A GNN suffers performance loss when applied in the test data, which undergoes various topological perturbations. To overcome this, recent works have applied Bayesian label transition to fix erroneous prediction of GNN by learning a label transition matrix on the fly (from the test data). We explain Bayesian label transition by utilizing the plate diagram in Fig. 1. The unobserved latent labels ( $\mathcal{Z}$ ) depend on the nodes, whereas the observed noisy labels ( $\mathcal{Y}$ ) depend on both $\mathcal{Z}$ and the conditional label transition matrix, $\phi$ , which is parameterized by $\alpha$ . Both $\mathcal{Z}$ and $\mathcal{Y}$ are sampled from $Categorical$ distributions of $\mathcal{V}$ , the predictions from the trained node classifier. $\phi$ = $[\phi_{1},\phi_{2},…,\phi_{K}]^{T}$ $\in\mathbb{R}^{K\times K}$ consists of K transition vectors. The $k$ -th transition vector $\phi_{k}$ is sampled from corresponding Dirichlet distribution $Dirichlet(\alpha_{k})$ , where $\alpha_{k}$ is the $k$ -th element of the $\alpha$ vector. Based on this dependency, the posterior of $\mathcal{Z}$ , which is conditioned on the nodes $\mathcal{V}$ , the noisy labels $\mathcal{Y}$ , and the Dirichlet parameter $\alpha$ , can be formulated as follows:

(2)

\textit{P}\left(\mathcal{Z}\mid\mathcal{V},\mathcal{Y};\alpha\right)=\textit{P}\left(\mathcal{Z}\mid\mathcal{V},\mathcal{Y},\phi\right)\textit{P}\left(\phi;\alpha\right)\\

However, sampling from such a posterior distribution is difficult. GraphSS (Zhuang and Al Hasan, 2022a) applies Gibbs sampling to approximate this posterior, so that inferred labels $\mathcal{\bar{Z}}\in\mathbb{R}^{N\times 1}$ matches to the latent labels ( $\mathcal{Z})$ as identically as possible.

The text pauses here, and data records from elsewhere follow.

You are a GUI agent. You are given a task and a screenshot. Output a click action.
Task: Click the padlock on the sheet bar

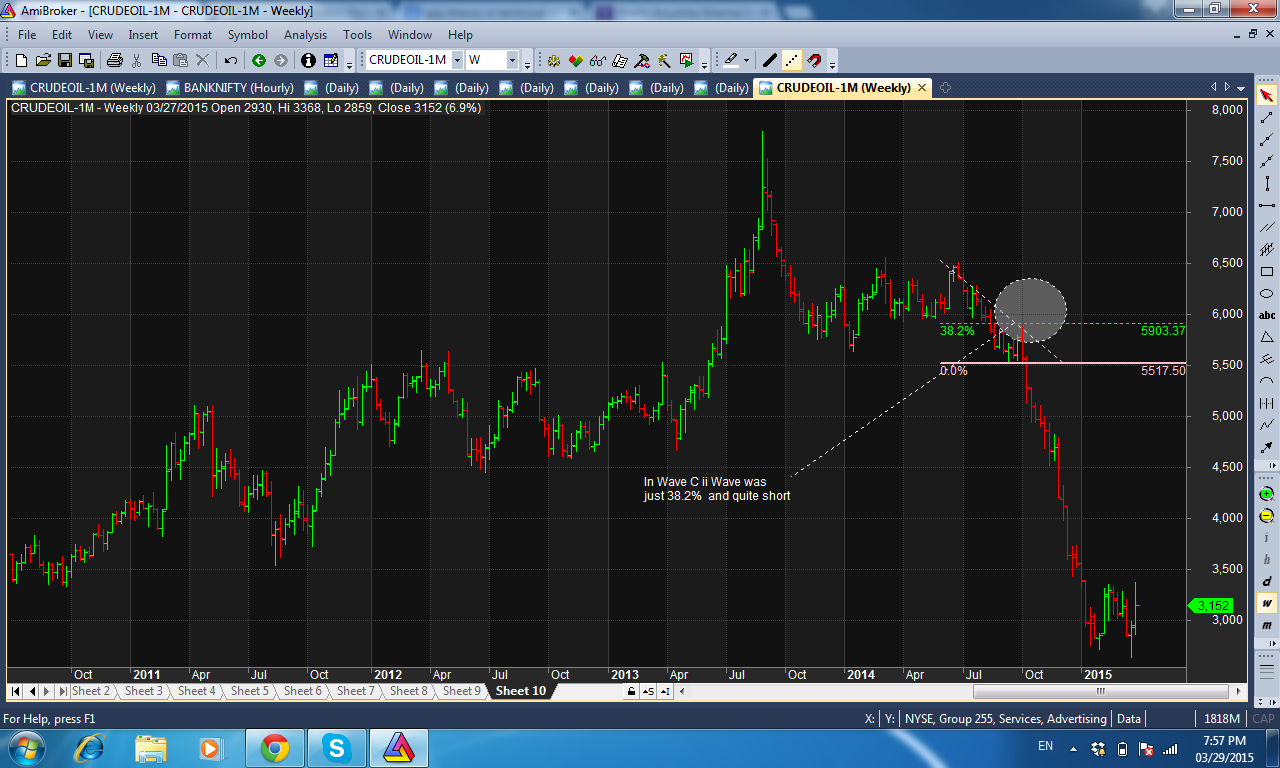pos(629,690)
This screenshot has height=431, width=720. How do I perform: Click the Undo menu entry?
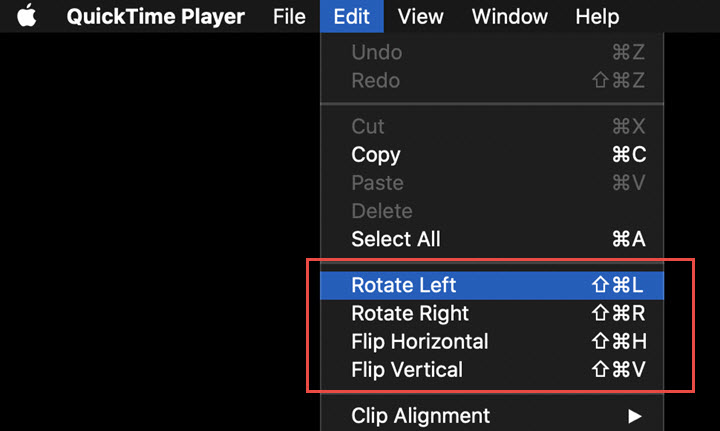[377, 52]
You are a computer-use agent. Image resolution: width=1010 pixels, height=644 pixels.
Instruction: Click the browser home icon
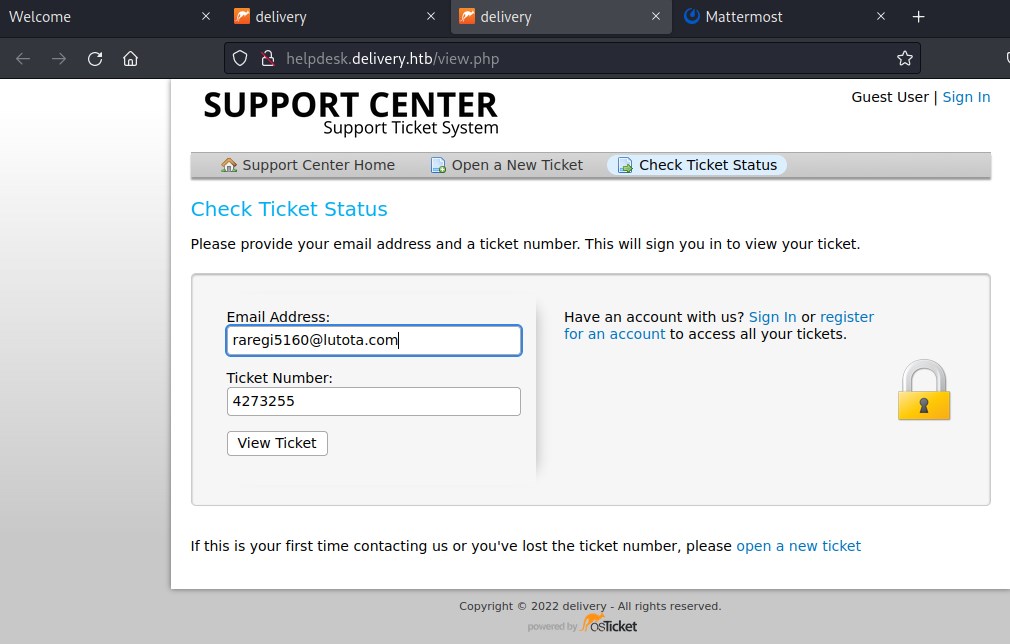tap(130, 59)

In this study, we assume the test graph is perturbed through various structural changes and further develop the Bayesian label transition model to improve the robustness of GNN-based node classifiers against topological perturbations. Before summarizing the problem we aim to solve in this work, we first clarify that noisy labels in this work include both manual-annotated labels $\mathcal{Y}_{m}\in\mathbb{R}^{N_{train}\times 1}$ and auto-generated labels $\mathcal{Y}_{a}\in\mathbb{R}^{N_{test}\times 1}$ , where $N_{train}$ and $N_{test}$ denote the number of nodes on the train and test graphs, respectively. More specifically, we first train GNN with $\mathcal{Y}_{m}$ on the unperturbed train graph to generate $\mathcal{Y}_{a}$ . The prediction of the test nodes may perform worse when the test graph is under topological perturbations. At this point, we employ our proposed label inference model to iteratively recover the perturbed predictions by $\mathcal{Y}_{a}$ with several epochs of transition. After the label transition is converged, we expect that the inferred labels will be as identical as the latent labels. Overall, the above-mentioned problem could be formally described as follows:

Problem 1.

Given a graph $\mathcal{G}=(\mathbf{A},\mathbf{X})$ and the manual-annotated labels $\mathcal{Y}_{m}$ , which are used for training a GNN-based node classifier $\textit{f}_{\theta}$ on unperturbed $\mathcal{G}_{train}$ , we aim to develop a label inference model to improve the robustness of the node classifier $\textit{f}_{\theta}$ on perturbed $\mathcal{G}_{test}$ by approximating the inferred labels $\mathcal{\bar{Z}}$ to the latent labels $\mathcal{Z}$ as identical as possible.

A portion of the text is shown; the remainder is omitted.